<<<<

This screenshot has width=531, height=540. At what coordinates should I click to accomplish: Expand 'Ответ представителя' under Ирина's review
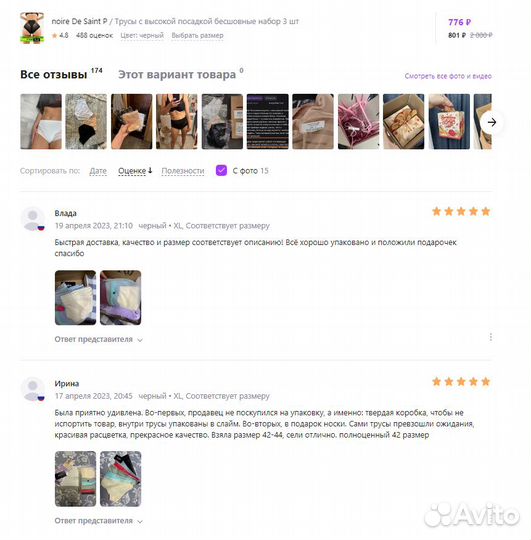pyautogui.click(x=98, y=520)
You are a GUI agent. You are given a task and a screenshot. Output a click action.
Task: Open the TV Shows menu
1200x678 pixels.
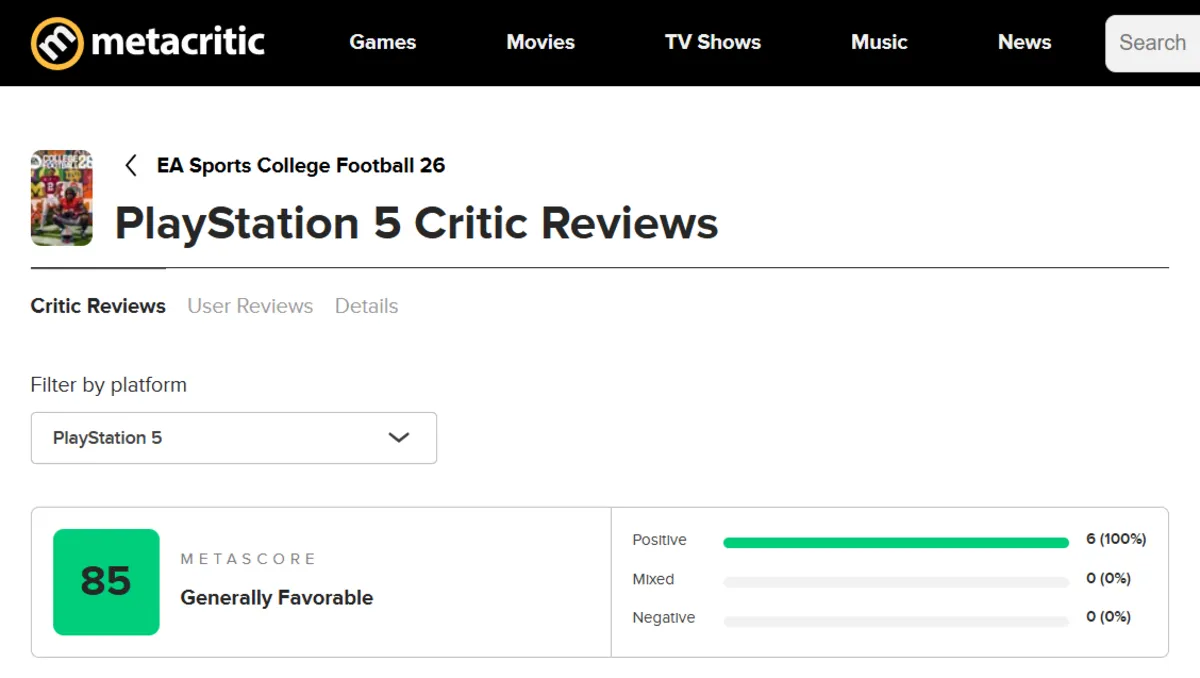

>>>>

- _Directive_
Could you output the lines of the records from the line containing "You are a GUI" through the end of the records, both ends included, as a JSON list of strings with one string per line, skipping blank lines and leaving the pictures out?

- _Solution for this task_
[
  "You are a GUI agent. You are given a task and a screenshot. Output a click action.",
  "Task: Open the TV Shows menu",
  "1200x678 pixels."
]